- **Set task**
Reproduce word for word everything from the line containing "Viewport: 1179px width, 1113px" down to the line containing "tap(183, 303)", including both of those lines. Leave the pictures out of your answer.

- **Exercise inputs**
START
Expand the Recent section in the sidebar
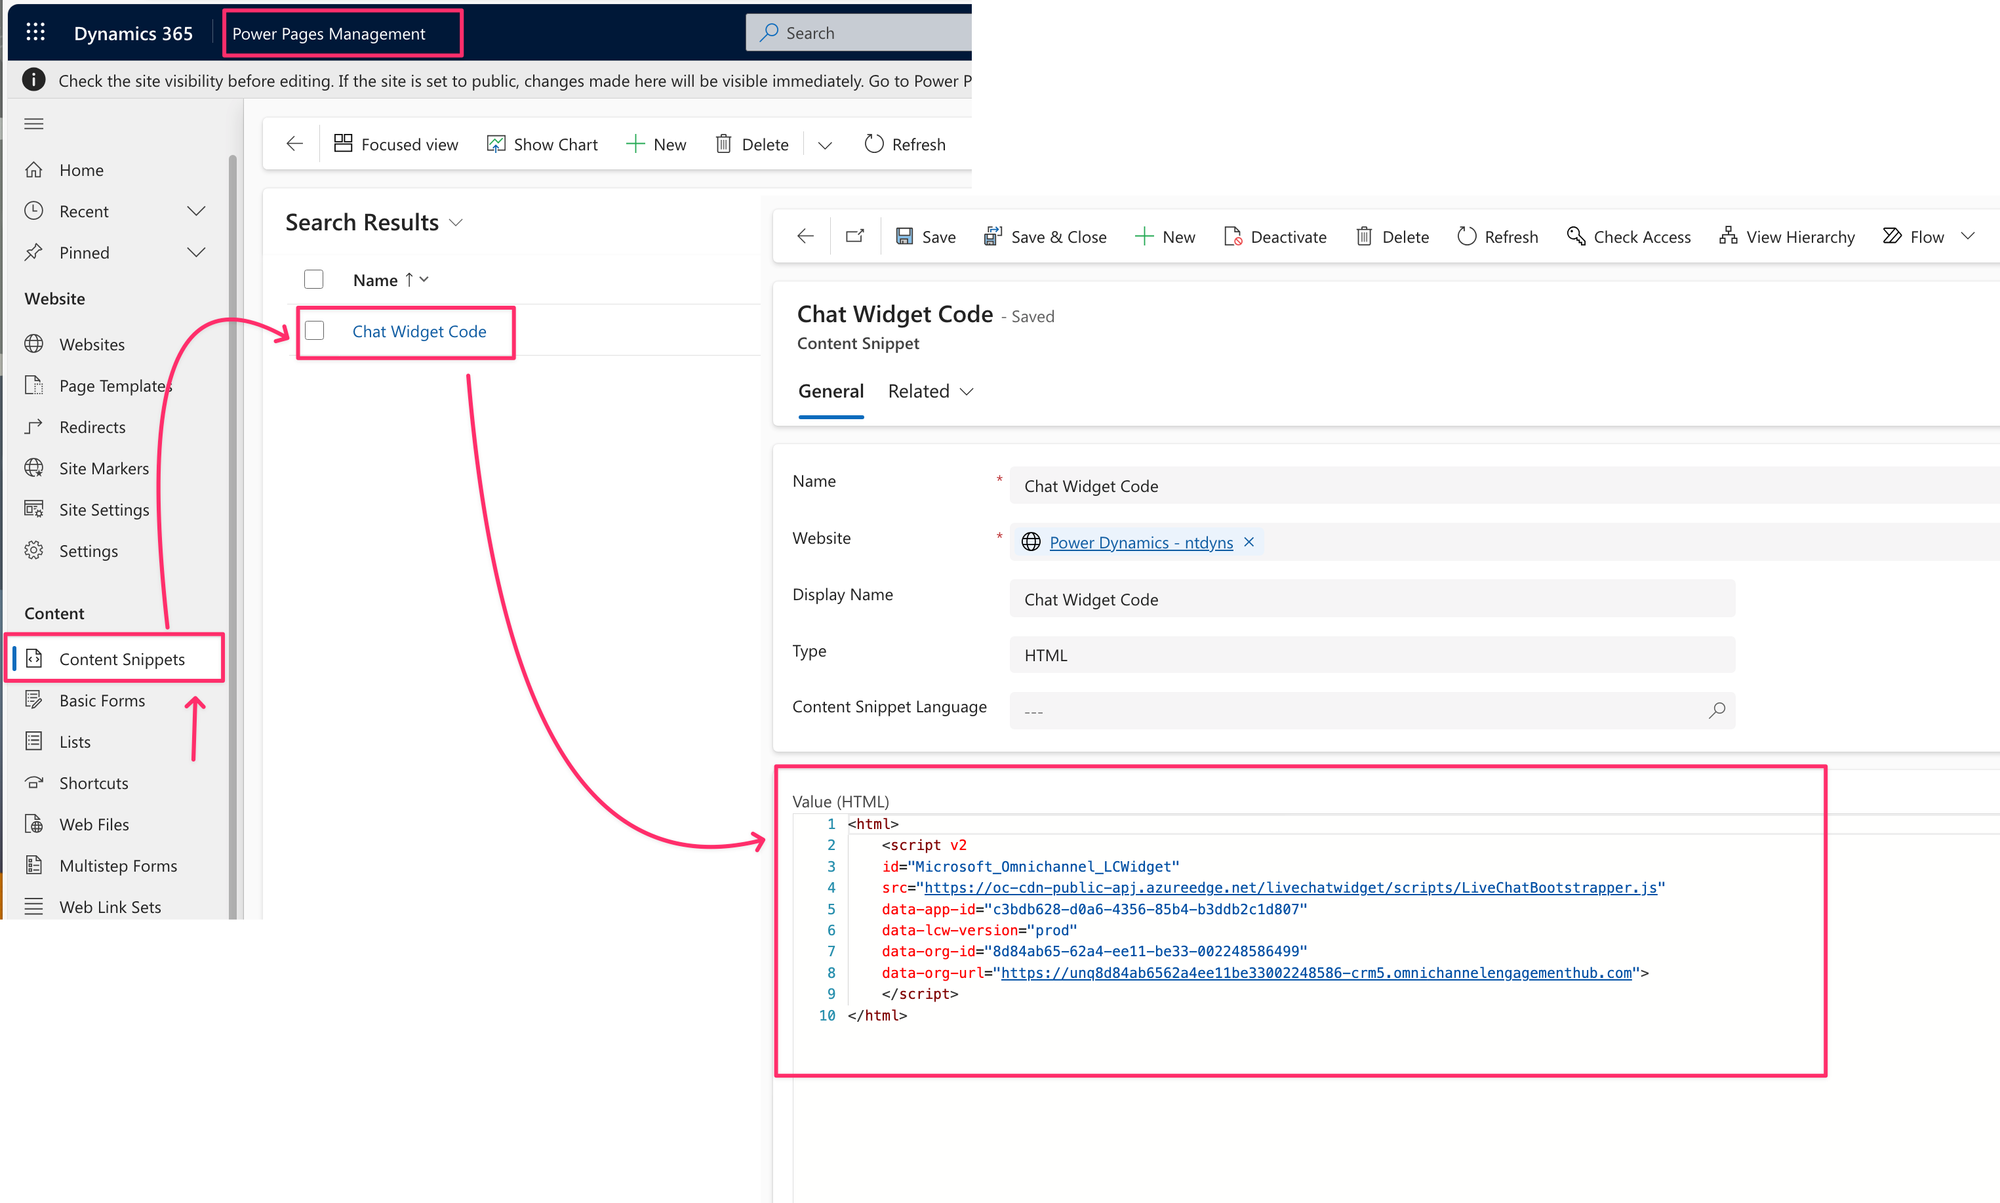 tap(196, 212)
END
START
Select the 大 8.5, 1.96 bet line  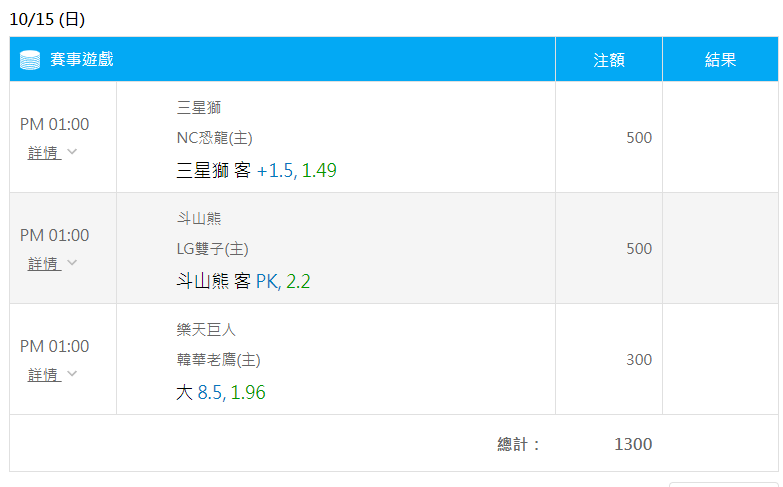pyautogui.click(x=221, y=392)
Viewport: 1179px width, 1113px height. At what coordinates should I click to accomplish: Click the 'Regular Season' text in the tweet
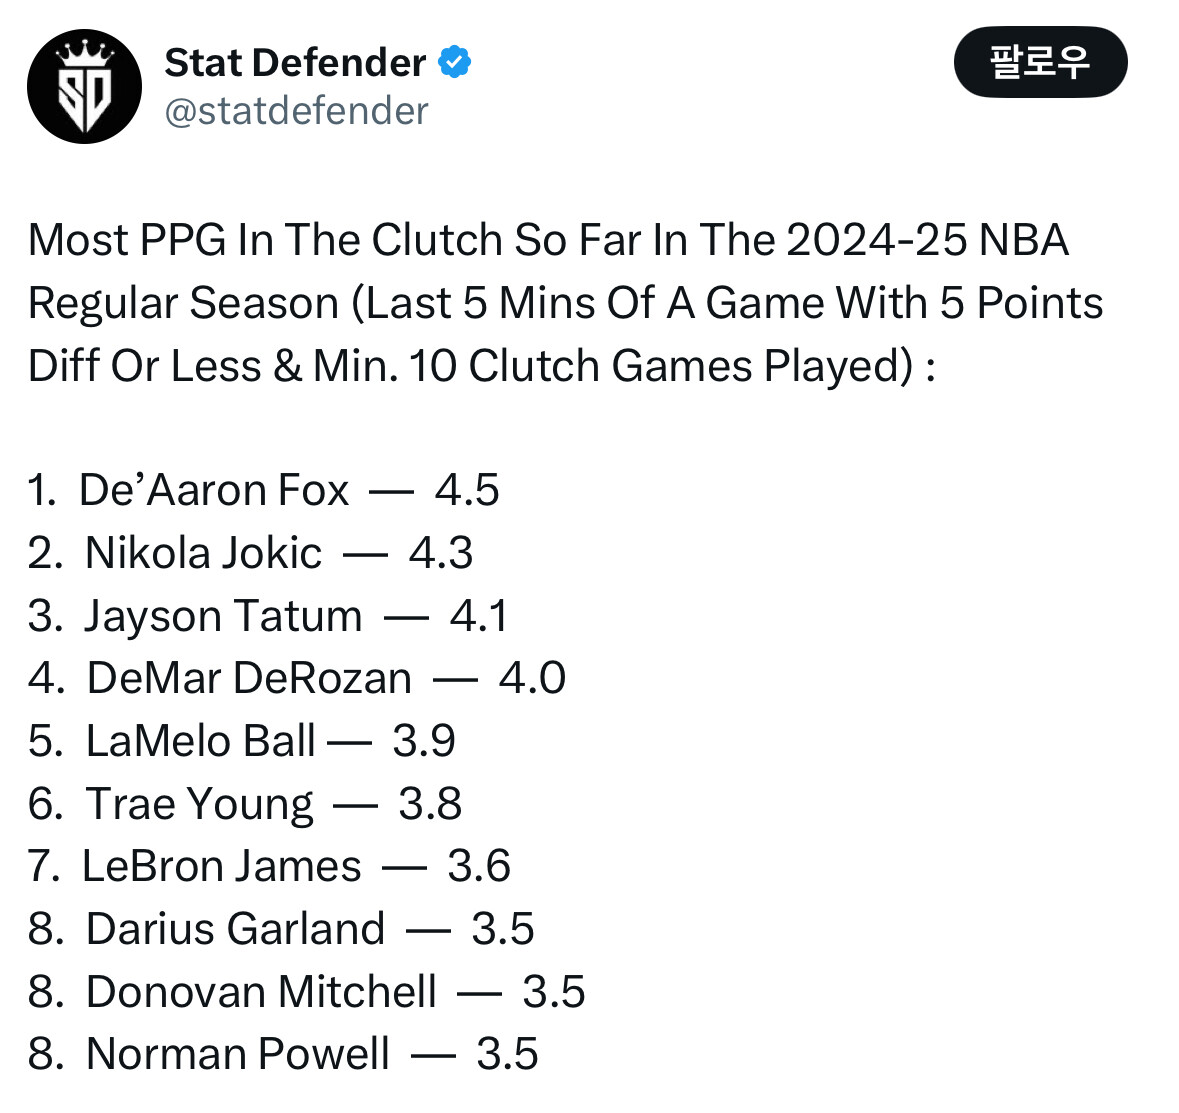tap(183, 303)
END
- **Final answer**
Viewport: 1179px width, 1113px height. At what coordinates should I click to accomplish: Click the 'Regular Season' text in the tweet
tap(183, 303)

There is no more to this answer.